The ban comes as a response to an influx of parking on the street by Bowdoin students, which has frustrated residents and reignited a debate about the College’s new parking rules. Residents can obtain a permit allowing them to park on the street overnight.
Much of the new competition for parking spaces on the street has been due to the conversion of the parking lots at Burnett House—located at the corner of Page Street and Maine Street—from student parking to parking for faculty, staff, and visitors during weekdays.
The town’s ban is also part of a larger trend of parking restrictions aimed at preventing students from parking for long periods of time. A similar policy was passed for Longfellow Avenue in December. A two-hour limit and overnight parking restriction was recently instituted on Park Row, and Cleveland Street also has a two-hour daytime limit.
No student vehicles were ticketed or towed for violating the temporary overnight parking ban, according Director of Safety and Security Randy Nichols.
“The Town clearly posted the area and compliance was excellent,” he wrote in an email to the Orient.
Meanwhile, it has come as a relief to residents of the street.
“In the past, there was just sort of a balance that worked,” said Emily Swan, who has lived on the street since 1988. “When Bowdoin changed the rules in the lots behind the student houses…[students] started parking on our street all the time. They parked there overnight, and they parked for days on end.”
Beginning in December, Nichols emailed individual students and one faculty member who frequently parked on the street, encouraging them to park elsewhere. These emails were followed by warnings to students parked on the street once the ban went into effect, and a followup email to all students and employees informing them of the ban.
“It’s been weirdly indirect,” said Uma Blanchard ’17, a Burnett House resident. “None of us really knew it was an issue—I don’t think anyone in our house has had interactions with [Page Street residents].”
Several students said they were frustrated by the new restrictions.
“I feel that the parking ban is unreasonable because as a member of Burnett, I am also a Page Street resident and think it’s only fair that we should have access to this parking as well,” wrote Burnett resident Jess Del Duca ’17 in an email to the Orient.

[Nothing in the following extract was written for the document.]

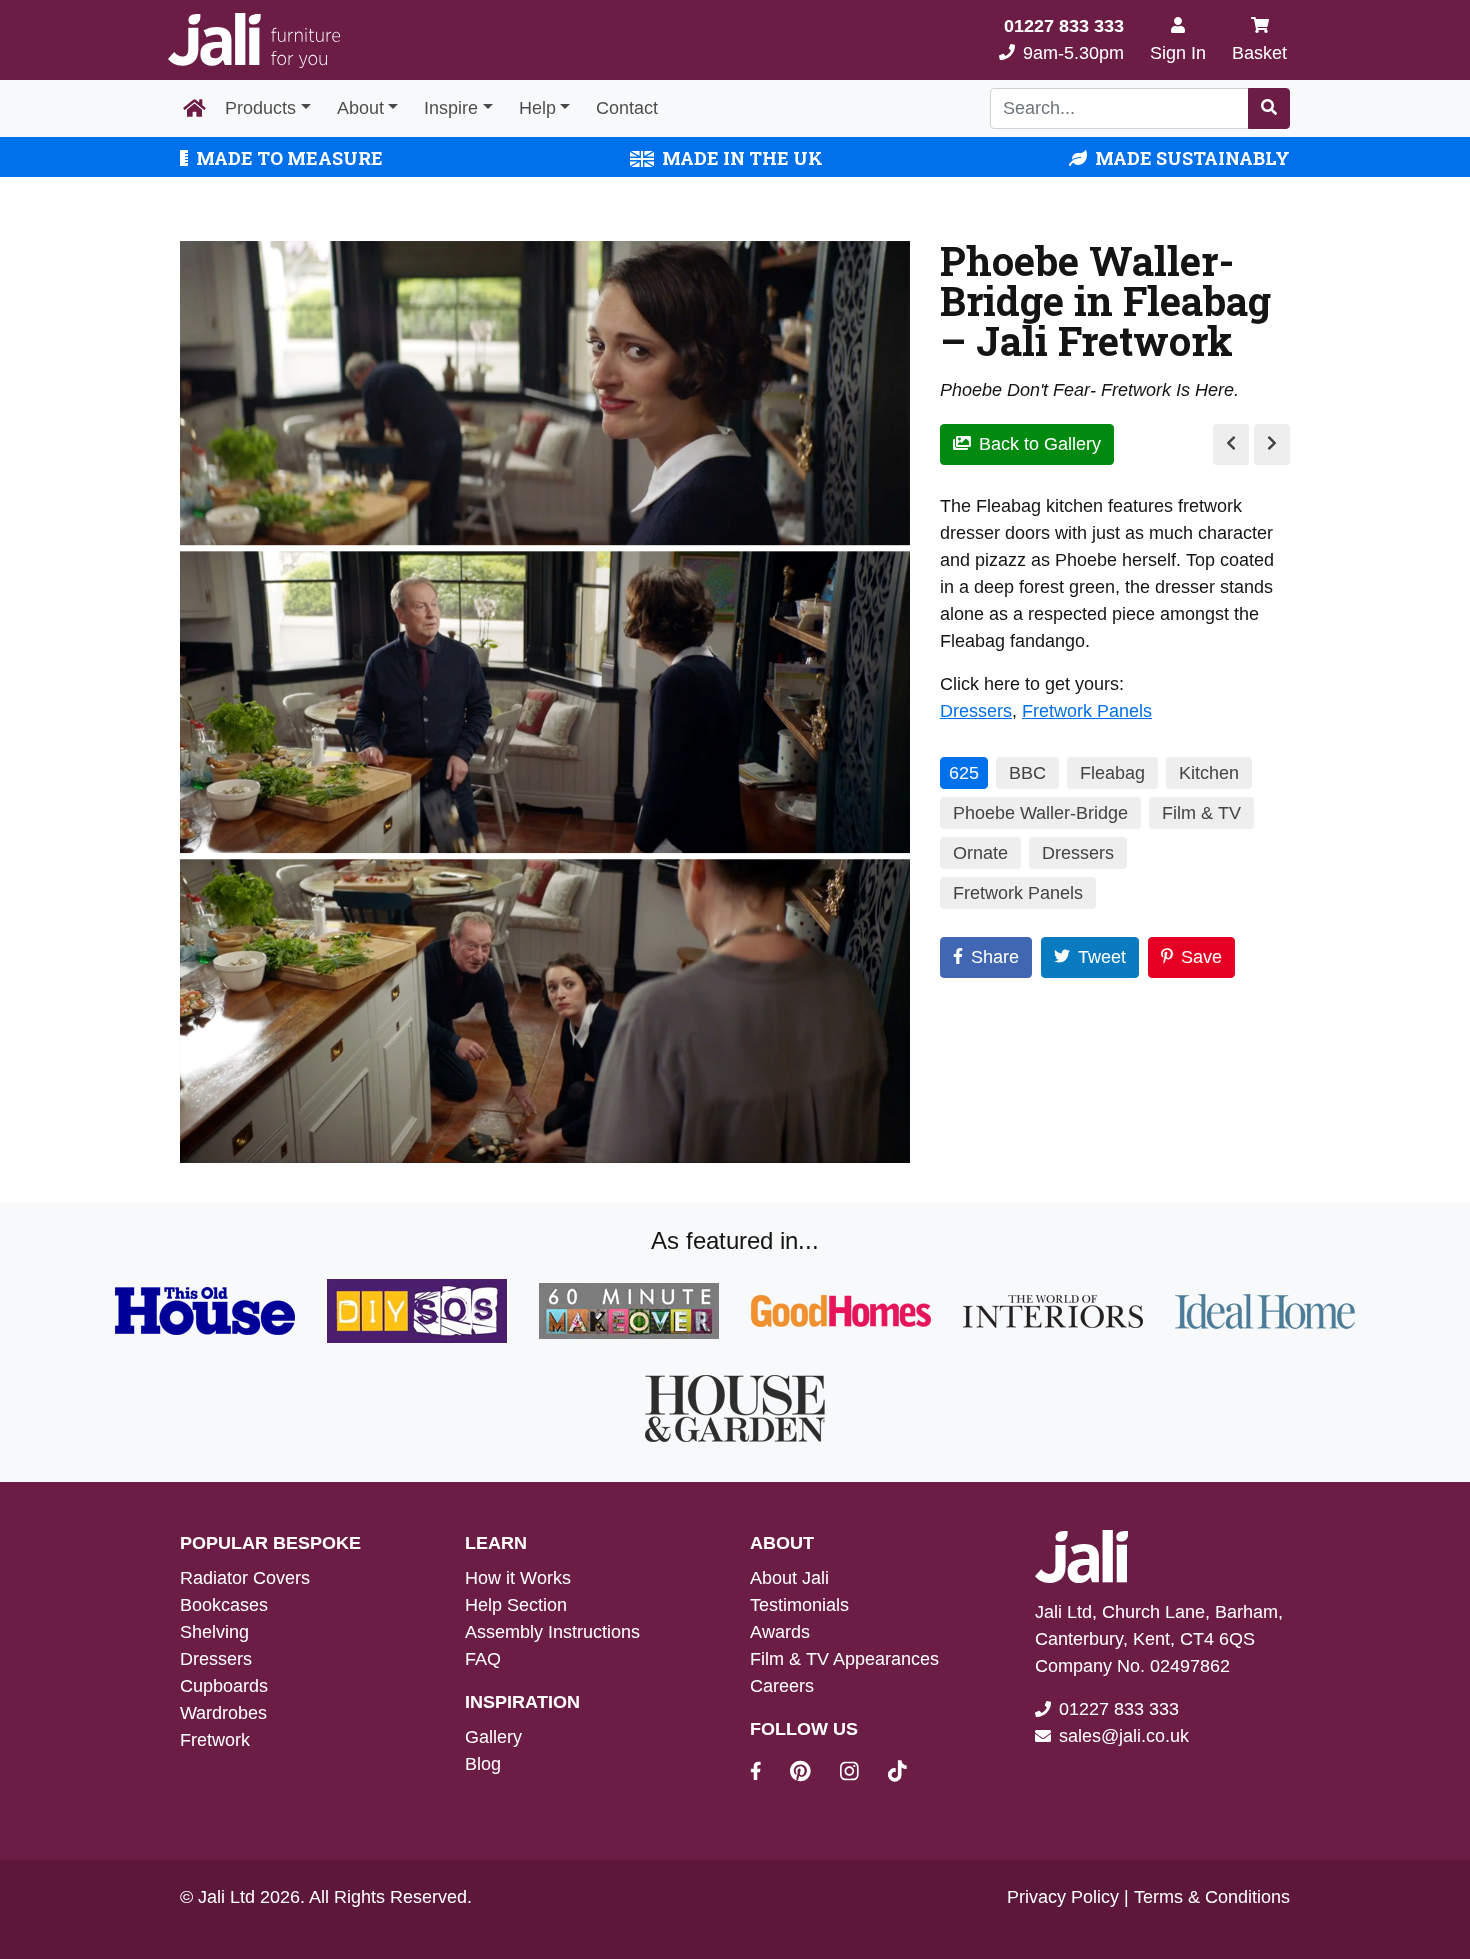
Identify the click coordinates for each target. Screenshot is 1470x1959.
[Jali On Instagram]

“It’s extremely inconvenient to have to walk to Farley and back every time we want to drive somewhere; it adds at least a half an hour onto a trip,” wrote Sophie Brunt ’17, another Burnett resident, in an email to the Orient. “Especially living in a college house, people with cars run a lot of errands for the house because that’s the only way we can get things we need.”
Swan said that while she and other residents on the street sympathized with the students’ situation, their parking on the street often blocked driveways and made it difficult for municipal services to make it down the street.
“We don’t want to have a complicated regulatory regime. We just want our street to be reasonable,” she said.
She added that students tend to drive larger cars than other people who park on the street, and would sometimes park far away from the curb. Snow drifts piling up on the curb exacerbated the problem.
“The street was just getting narrower and narrower,” she said.
Students and residents alike said that the root of the problem was the College’s parking policy that went into effect in September. The policy prohibits students from parking in Burnett’s lot—or any other College House lot except Reed House’s. Students noted that the lot often has many empty spaces during the day.
“Burnett has two parking lots of its own, and they are rarely full. The most I ever see in either of them is a few cars at a time,” wrote Brunt.
“The problem would be solved in an instant if Bowdoin just switched the rules back,” said Swan. “What was an internal Bowdoin problem was becoming our problem, and that wasn’t really fair to us.”
Nichols explained that the changes to the parking policy were recommended by a parking consultant hired by the College.
“This change was made after a careful assessment and was consistent with recommendations to improve visitor parking that were contained in a campus parking study,” wrote Nichols.
The College is not considering any changes to the parking policy in the near future, according to Nichols.
Editor's note: A previous version of this article misconstrued two of Director of Safety and Security Randy Nichols' statements. It has been updated to reflect that the College is not considering changes to the parking policy in the near future and that no student vehicles were ticketed or towed for violating the town's temporary overnight parking ban on Page Street.